Because sulfur recovery from produced gas has little value at this time, an alternative is to compress the acid gas (H2S, CO2, or a mixture of both) and inject it into a suitable underground zone, similar to produced water disposal.

Sour natural gas containing sulfur in the form of hydrogen sulfide (H2 S) presents a double cost to producers. First, the gas has to be sweetened with a solvent, and second, most of the H2 S has to be converted to sulfur. Both processes are expensive.

Acid gas reinjection eliminates sulfur compounds and carbon dioxide (CO2) emissions into the atmosphere. This compression and injection process has been rapidly developed and adopted in Western Canada for handling acid gas streams from sour gas sweetening facilities.

Acid gas mixtures

Raw sour natural gas mixtures present a greater potential for causing problems than sweet natural gas. These problems arise mainly in two areas: increased potential for corrosion and increased propensity for hydrate formation at elevated pressures.

Therefore, it is assumed that acid gas, H2 S and CO2 with little or no hydrocarbon content, will further exacerbate these two problems. In fact, this may not be the case.

Corrosion

Sour gas corrosion of low-alloy steel occurs mainly in the presence of a liquid aqueous phase. The corrosion manifests itself as general metal loss corrosion or pitting corrosion. When these occur, atomic hydrogen is generated. Because atomic hydrogen can penetrate steel, this could lead to hydrogen-induced cracking, blistering, or sulfide stress cracking, resulting in sudden failures.

By following the NACE MR0175 standard in materials selection and adhering to recommended construction practices, one can usually avoid such failures. Sour or acid gas dehydration effectively eliminates corrosion by H2 S or CO2 .

Water vapor, hydrates

At a given pressure, the hydrate-forming temperature of sour gas increases with increasing H2 S content. The equilibrium water vapor content of natural gas decreases with increasing pressure at constant temperature.

Similarly, in their pure state, both H2 S and CO2 hold less water in the vapor phase as the pressure is increased to about 5,000 kPa (725 psi). Above 5,000 kPa, water saturation increases with increasing pressure at a constant temperature.1

It is reasonable to assume that H2 S and CO2 mixtures behave similar to their pure states, and therefore the acid gas mixture will also have a minimum water content at about 5,000 kPa. Thus, by separating the condensed water between 3,000 and 5,000 kPa and at a temperature a few degrees above the hydrate temperature, no condensed water would be present when acid gas is compressed to higher pressures and cooled to ambient temperatures.

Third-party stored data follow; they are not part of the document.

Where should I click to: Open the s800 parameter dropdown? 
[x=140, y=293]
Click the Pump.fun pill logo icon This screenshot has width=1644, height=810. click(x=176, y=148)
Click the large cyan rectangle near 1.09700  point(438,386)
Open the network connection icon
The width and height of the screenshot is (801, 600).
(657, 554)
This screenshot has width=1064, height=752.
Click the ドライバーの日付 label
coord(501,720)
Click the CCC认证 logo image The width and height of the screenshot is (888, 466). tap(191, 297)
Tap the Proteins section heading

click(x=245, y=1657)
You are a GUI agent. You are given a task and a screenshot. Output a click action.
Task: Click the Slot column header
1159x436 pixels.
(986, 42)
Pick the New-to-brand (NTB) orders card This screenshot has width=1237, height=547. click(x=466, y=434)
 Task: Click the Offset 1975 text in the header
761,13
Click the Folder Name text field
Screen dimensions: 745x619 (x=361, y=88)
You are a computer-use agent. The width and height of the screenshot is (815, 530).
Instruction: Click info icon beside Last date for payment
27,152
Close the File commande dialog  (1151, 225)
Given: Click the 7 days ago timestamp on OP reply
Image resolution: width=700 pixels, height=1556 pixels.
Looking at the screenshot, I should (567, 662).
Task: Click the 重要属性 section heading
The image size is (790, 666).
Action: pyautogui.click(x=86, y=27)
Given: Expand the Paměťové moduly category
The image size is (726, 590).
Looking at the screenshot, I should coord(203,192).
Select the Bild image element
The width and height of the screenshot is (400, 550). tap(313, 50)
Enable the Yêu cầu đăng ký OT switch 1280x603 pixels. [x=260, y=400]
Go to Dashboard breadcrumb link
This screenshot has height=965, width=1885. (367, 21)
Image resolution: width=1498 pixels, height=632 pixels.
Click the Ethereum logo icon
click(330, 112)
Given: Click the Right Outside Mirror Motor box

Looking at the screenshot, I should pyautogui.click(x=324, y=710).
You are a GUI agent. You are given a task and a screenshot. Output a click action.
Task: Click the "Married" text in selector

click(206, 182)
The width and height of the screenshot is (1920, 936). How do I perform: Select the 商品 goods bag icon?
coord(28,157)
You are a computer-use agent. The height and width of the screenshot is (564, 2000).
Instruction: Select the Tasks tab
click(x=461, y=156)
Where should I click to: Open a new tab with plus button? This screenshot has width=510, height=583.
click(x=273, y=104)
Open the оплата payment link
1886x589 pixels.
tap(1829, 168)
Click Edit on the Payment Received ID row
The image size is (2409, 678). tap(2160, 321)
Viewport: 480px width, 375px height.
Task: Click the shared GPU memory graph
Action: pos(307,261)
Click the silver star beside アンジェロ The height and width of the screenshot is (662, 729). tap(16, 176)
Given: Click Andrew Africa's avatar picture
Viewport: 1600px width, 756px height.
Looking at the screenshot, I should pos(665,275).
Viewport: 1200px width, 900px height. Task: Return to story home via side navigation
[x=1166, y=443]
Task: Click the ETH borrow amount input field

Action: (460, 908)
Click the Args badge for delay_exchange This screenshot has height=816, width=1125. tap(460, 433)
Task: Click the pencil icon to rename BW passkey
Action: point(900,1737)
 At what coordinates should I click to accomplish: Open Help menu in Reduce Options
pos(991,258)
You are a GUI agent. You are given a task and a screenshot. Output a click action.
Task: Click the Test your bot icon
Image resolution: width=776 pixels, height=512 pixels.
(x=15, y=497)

At such elevated pressures, the acid gas mixture would be in the liquid or supercritical (dense) phase at normal flow line temperatures. Therefore, there may not be a need for dehydration, because the acid gas mixture would be undersaturated in water.

Without condensable water present, hydrates would not occur in the liquid or dense phase of the acid gas mixture, and corrosion would also be at a minimum.

Disposal zone

Many factors influence the selection of a suitable injection zone within a reasonable and economic distance from the compressor location.2 In acid gas compression and injection, the drilling of an acid gas disposal well is a major expense.

The first task is to check to see if a well is near the sour gas plant. A suitable injection zone could be a large aquifer, a depleted reservoir, or a zone producing sour fluids.

A depleted zone is particularly attractive because the main reservior parameters, namely size and original pressure, are known. Thus, one can easily estimate how much gas can safely be injected.

Later, if the sulfur price increases to profitable levels, the acid gas could be produced back.

If no suitable depleted zone or large aquifer is readily available near the sour gas plant, then disposal into a producing horizon is feasible because the amount of gas returned to the zone is usually a small fraction of the total gas in place.

In this regard, the disposal well could be drilled near the plant, thereby eliminating a long injection flow line.

Compression, dehydration

Acid gas is liberated from the sweetening solvent in the regenerator tower. Upon cooling and separating from the condensed liquids in the reflux drum, the acid gas mixture is at a pressure of 80-100 kPa, and at a temperature between 15° C. in winter and up to 40° C. in summer.

This stream would normally be sent either to a flare stack, if the sulfur content is very low, or to a sulfur-recovery unit.

If the acid gas contains more than about 60% CO2, which is usually the case with small amounts of sulfur in the sour natural gas, then a modified Claus plant may not be the best choice for small-scale sulfur recovery, and instead a redox unit could be selected for converting H2S to sulfur. However, redox processes are expensive to install, difficult to operate, and the resulting sulfur product does not meet sulfur purity specifications.

In such situations, the best solution may be to compress the acid gas stream for disposal into an underground formation.

Discharge pressure

The maximum pressure to which acid gas has to be compressed depends on the reservoir pressure, permeability, and depth.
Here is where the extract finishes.